# [Esercizio scritto A]
Trasforma in una tabella Markdown il tratto dell'elenco che va dalla riga contenente "Viewport: 2019px width, 1476px height." fino alla riga contenente "coord(491,43)", estremi compresi, con le colonne n (numero progressivo) e Riga, tralasciando le righe vuote.

********

The 25th Ward: The Silver Case – Recensione

Nel 2016 Playism e Grassohpper Manufacture hanno (ri-)pubblicato The Silver Case, il videogioco realizzato nel 1999 da Suda51 – noto per le sue produzioni a volte visionarie, sopra le righe o semplicemente folli come soltanto un Lollipop Chainsaw può essere. La trama di questa visual novel tuttavia si avvicina più a lavori come Killer7: è cruda, spietata e mette in scena una realtà distopica dove la morale degli antagonisti non è l’unica a essere messa in discussione. In un periodo, quello attuale ma anche gli anni ’90, dove il genere noir non era più prolifico come un tempo ed erano finiti i giorni in cui Raymond Chandler conquistava l’opinione pubblica con i suoi romanzi mentre Humprey Bogart e Lauren Bacall fumavano sul grande schermo, Goichi Suda decise di percorrere una strada diversa da quella tracciata fino a quel momento dal genere poliziesco. Nacque così The Silver Case, che possiamo inserire nel cosiddetto neo-noir.

********

# [Esercizio scritto B]
Prosegui la recensione di The Silver Case dopo la sua ultima frase.

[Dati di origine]
********

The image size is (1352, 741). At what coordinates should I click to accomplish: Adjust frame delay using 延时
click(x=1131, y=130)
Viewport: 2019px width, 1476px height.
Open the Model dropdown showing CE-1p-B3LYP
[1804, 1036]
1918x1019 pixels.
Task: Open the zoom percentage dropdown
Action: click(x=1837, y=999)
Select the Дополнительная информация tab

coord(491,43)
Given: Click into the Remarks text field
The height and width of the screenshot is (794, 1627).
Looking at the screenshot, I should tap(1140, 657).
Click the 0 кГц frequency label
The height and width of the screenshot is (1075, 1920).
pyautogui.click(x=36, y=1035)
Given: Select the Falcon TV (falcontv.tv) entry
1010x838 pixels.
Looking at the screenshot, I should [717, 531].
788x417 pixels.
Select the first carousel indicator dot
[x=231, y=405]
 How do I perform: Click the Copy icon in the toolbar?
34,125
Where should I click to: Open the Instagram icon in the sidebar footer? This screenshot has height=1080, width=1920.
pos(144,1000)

********

# [Risultato esercizio A]
| n | Riga |
|---|---|
| 1 | Viewport: 2019px width, 1476px height. |
| 2 | Open the Model dropdown showing CE-1p-B3LYP |
| 3 | [1804, 1036] |
| 4 | 1918x1019 pixels. |
| 5 | Task: Open the zoom percentage dropdown |
| 6 | Action: click(x=1837, y=999) |
| 7 | Select the Дополнительная информация tab |
| 8 | coord(491,43) |

# [Risultato esercizio B]
Un videogioco ambientato all’interno del 24th Ward, un’area circoscritta sotto il ferreo controllo di istituzioni che agiscono nell’ombra, d’un tratto sconvolto da una serie di efferati omicidi il cui modus operandi rimanda a Kamui Uheara – un serial killer detenuto in un ospedale psichiatrico dopo aver assassinato diversi esponenti politici anni prima degli eventi narrati. Un thriller in piena regola, caratterizzato da un forte senso di inquietudine e disagio dovuti tanto alla realizzazione artistica quanto alla scrittura, messi sapientemente in scena seppur in modo troppo contorto, che gli valse due anni fa una versione in HD. Suda51 realizzò anche un sequel (l’oggetto della nostra recensione), The 25th Ward: The Silver Case – un gioco che è soprattutto un archivio, perché in origine fu distribuito in formato episodico per cellulare solo in Giappone e su server di cui ormai non c’è più traccia. La decisione da parte di NIS America di pubblicarne una versione rimasterizzata non è solo un modo per farlo giocare in Occidente, ma anche per preservare qualcosa che altrimenti sarebbe andato perduto.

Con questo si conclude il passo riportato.